[Stored items]
((
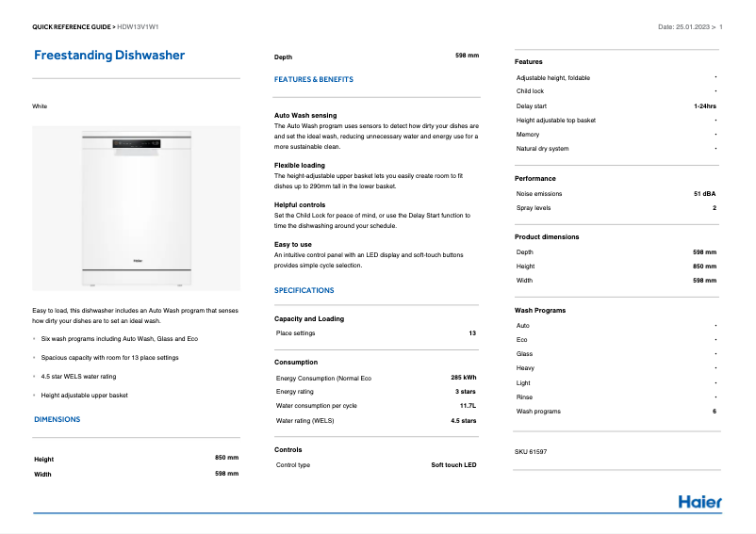Image resolution: width=756 pixels, height=534 pixels.
Task: Click the Haier logo at bottom right
Action: coord(699,502)
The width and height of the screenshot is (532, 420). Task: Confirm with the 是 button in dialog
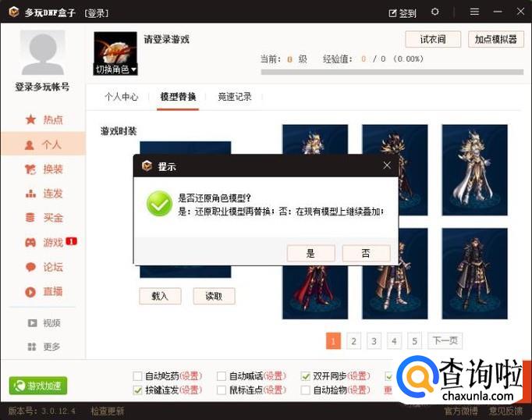(310, 253)
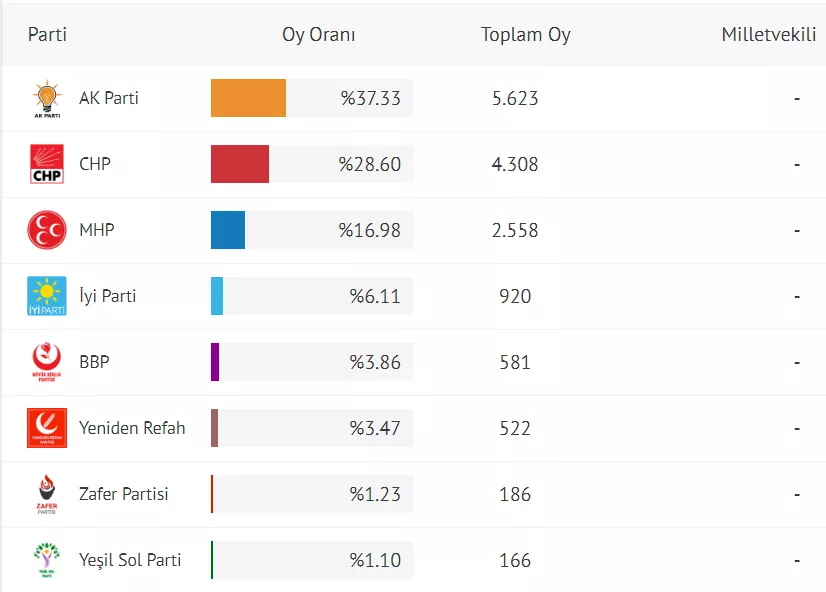
Task: Click the Zafer Partisi logo
Action: coord(47,494)
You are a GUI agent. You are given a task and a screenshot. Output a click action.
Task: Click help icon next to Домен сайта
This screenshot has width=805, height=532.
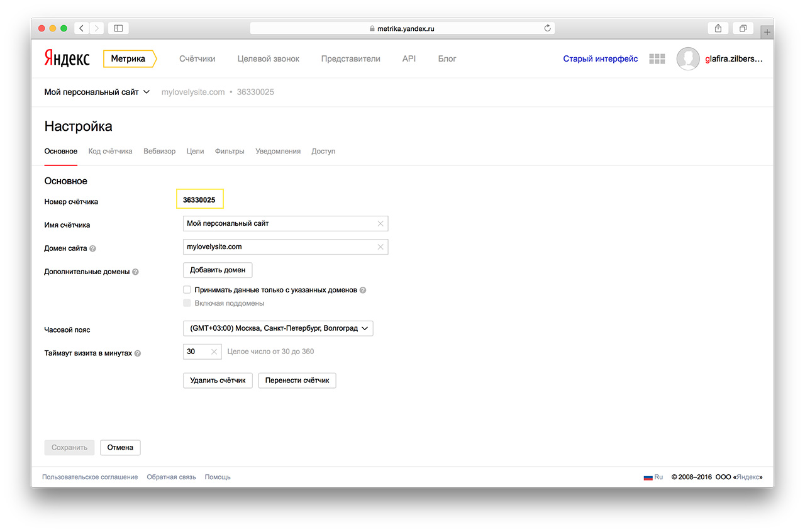(x=93, y=248)
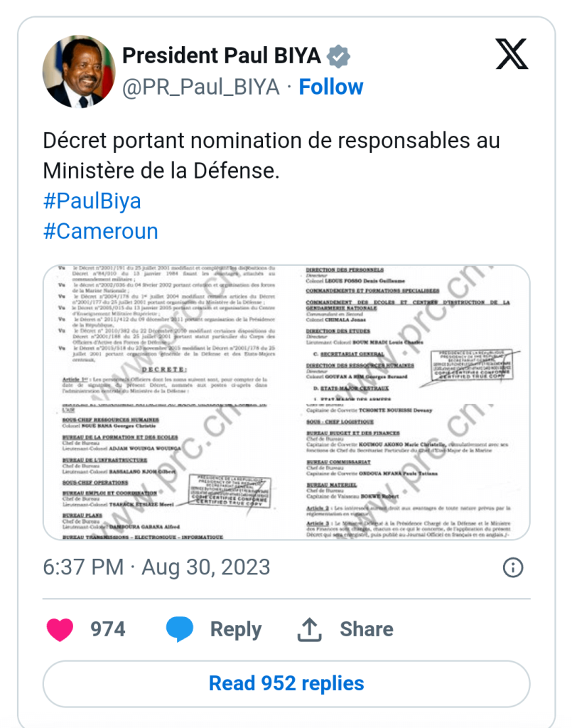This screenshot has width=572, height=728.
Task: Open the tweet info circle icon
Action: coord(513,567)
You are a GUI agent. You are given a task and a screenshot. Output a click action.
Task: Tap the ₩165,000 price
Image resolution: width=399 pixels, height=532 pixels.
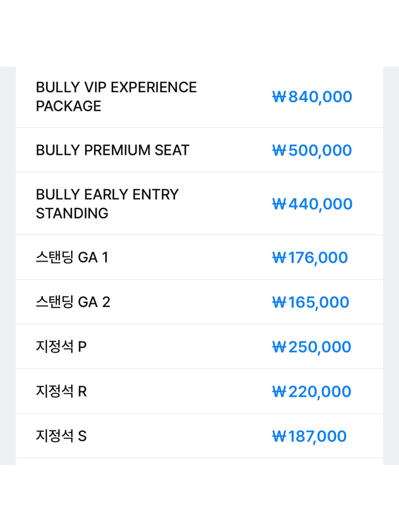tap(310, 302)
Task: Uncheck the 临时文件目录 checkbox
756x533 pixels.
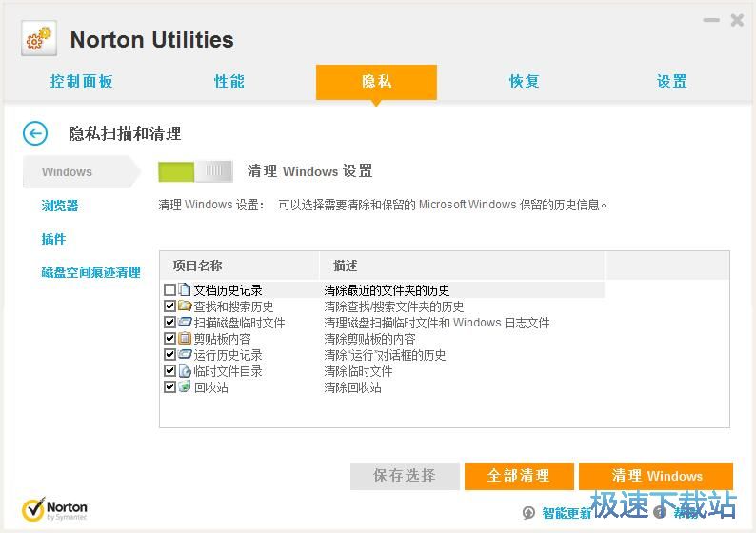Action: [169, 371]
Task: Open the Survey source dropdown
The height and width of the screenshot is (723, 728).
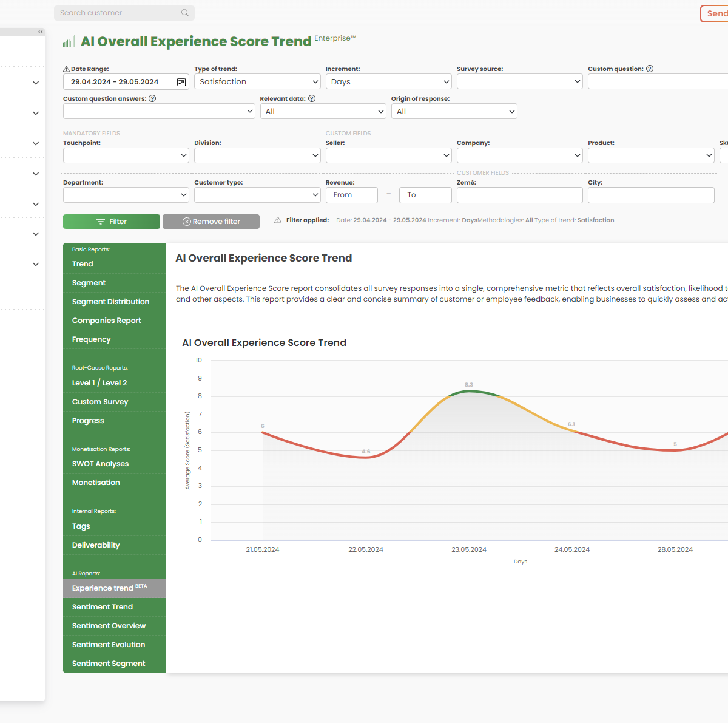Action: [x=519, y=81]
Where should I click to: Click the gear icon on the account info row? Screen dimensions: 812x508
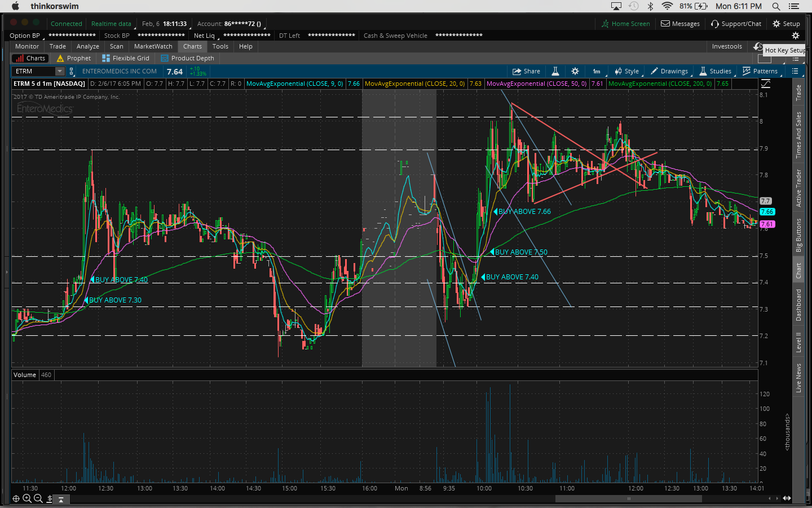click(x=796, y=36)
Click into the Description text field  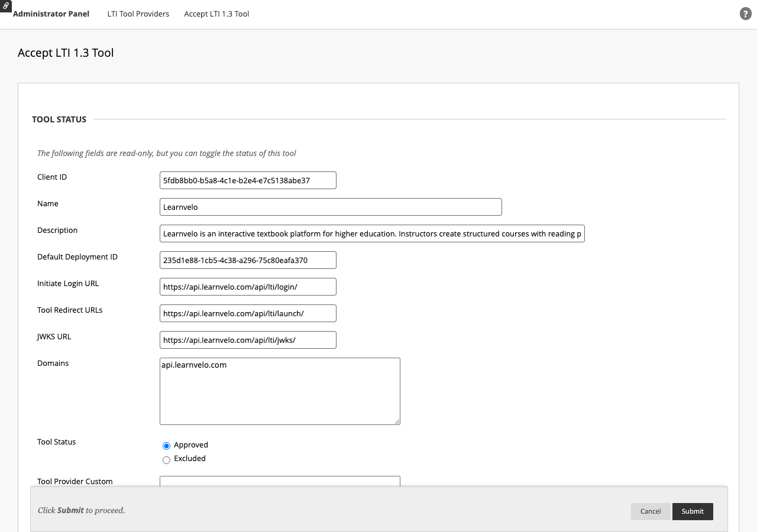pyautogui.click(x=371, y=233)
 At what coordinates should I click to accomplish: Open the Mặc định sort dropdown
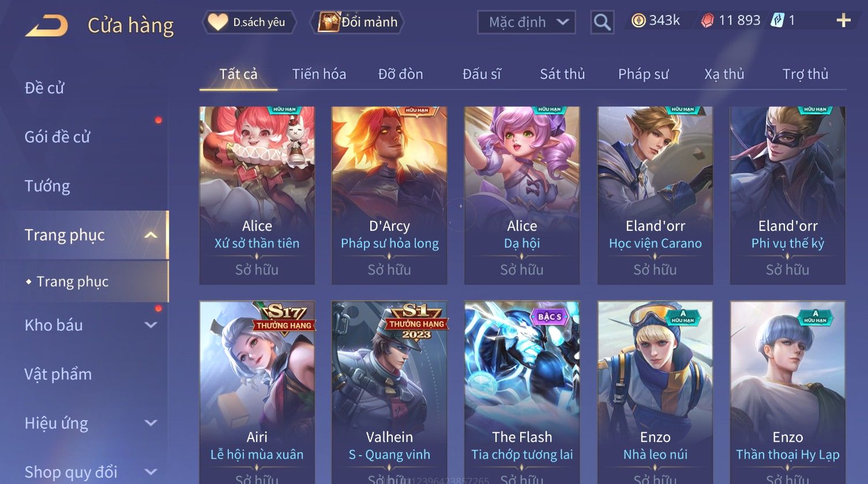point(527,22)
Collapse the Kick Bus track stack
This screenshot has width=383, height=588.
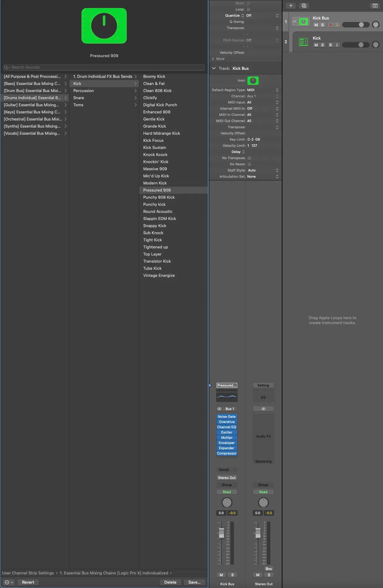[295, 22]
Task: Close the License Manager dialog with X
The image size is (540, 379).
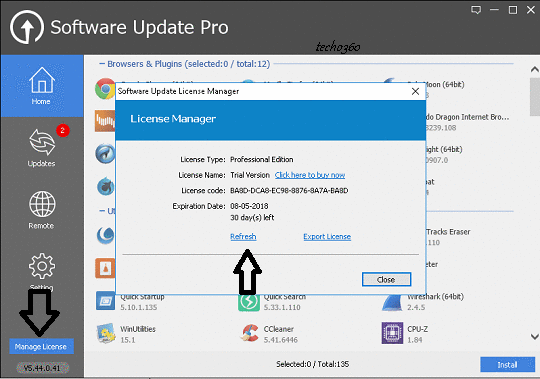Action: 415,91
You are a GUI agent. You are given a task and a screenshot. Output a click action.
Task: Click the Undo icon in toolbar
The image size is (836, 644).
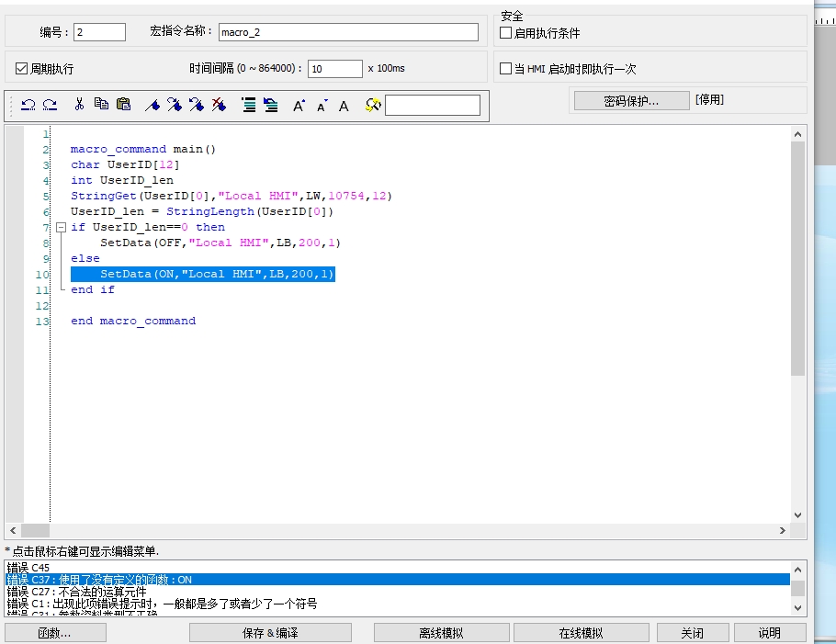pos(28,106)
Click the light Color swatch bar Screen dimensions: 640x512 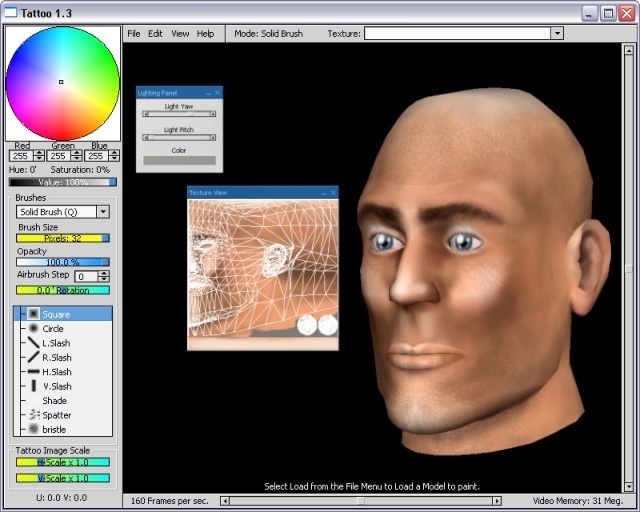pos(179,160)
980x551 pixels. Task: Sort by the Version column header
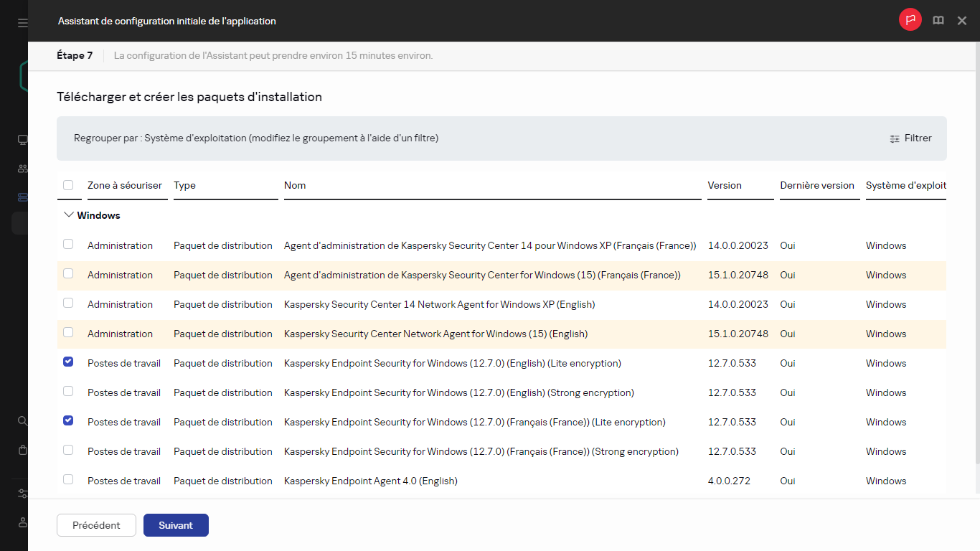click(725, 185)
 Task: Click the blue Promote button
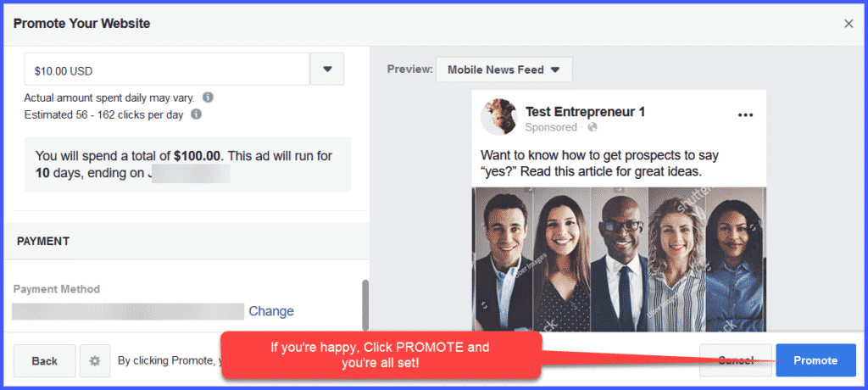(815, 360)
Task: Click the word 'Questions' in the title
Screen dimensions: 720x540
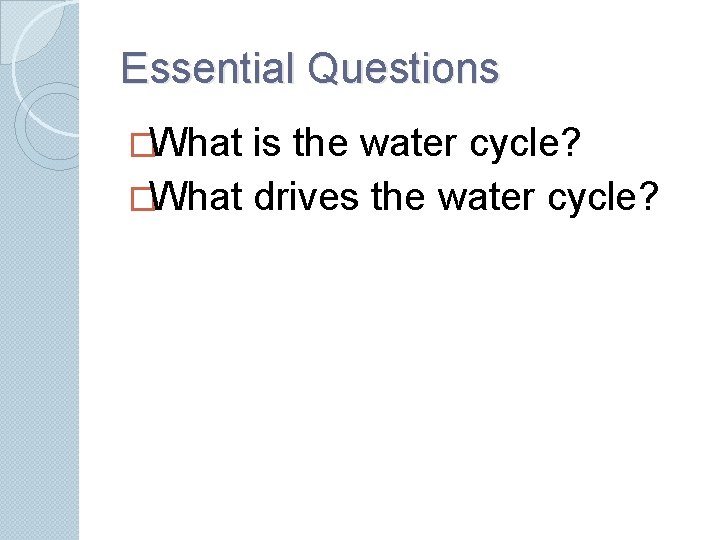Action: click(403, 69)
))
> [TASK ITEM]:
Would you restate, exactly and with no pictures, the lines of the entries above from the one containing "The width and" through the one containing "Task: Click help icon next to Домен сайта"?

> [OUTPUT BELOW]:
The width and height of the screenshot is (532, 420). Task: Confirm with the 是 button in dialog
(310, 253)
Task: Click the Zafer Partisi logo
Action: coord(47,494)
You are a GUI agent. You are given a task and a screenshot. Output a click action.
Task: Click help icon next to Домен сайта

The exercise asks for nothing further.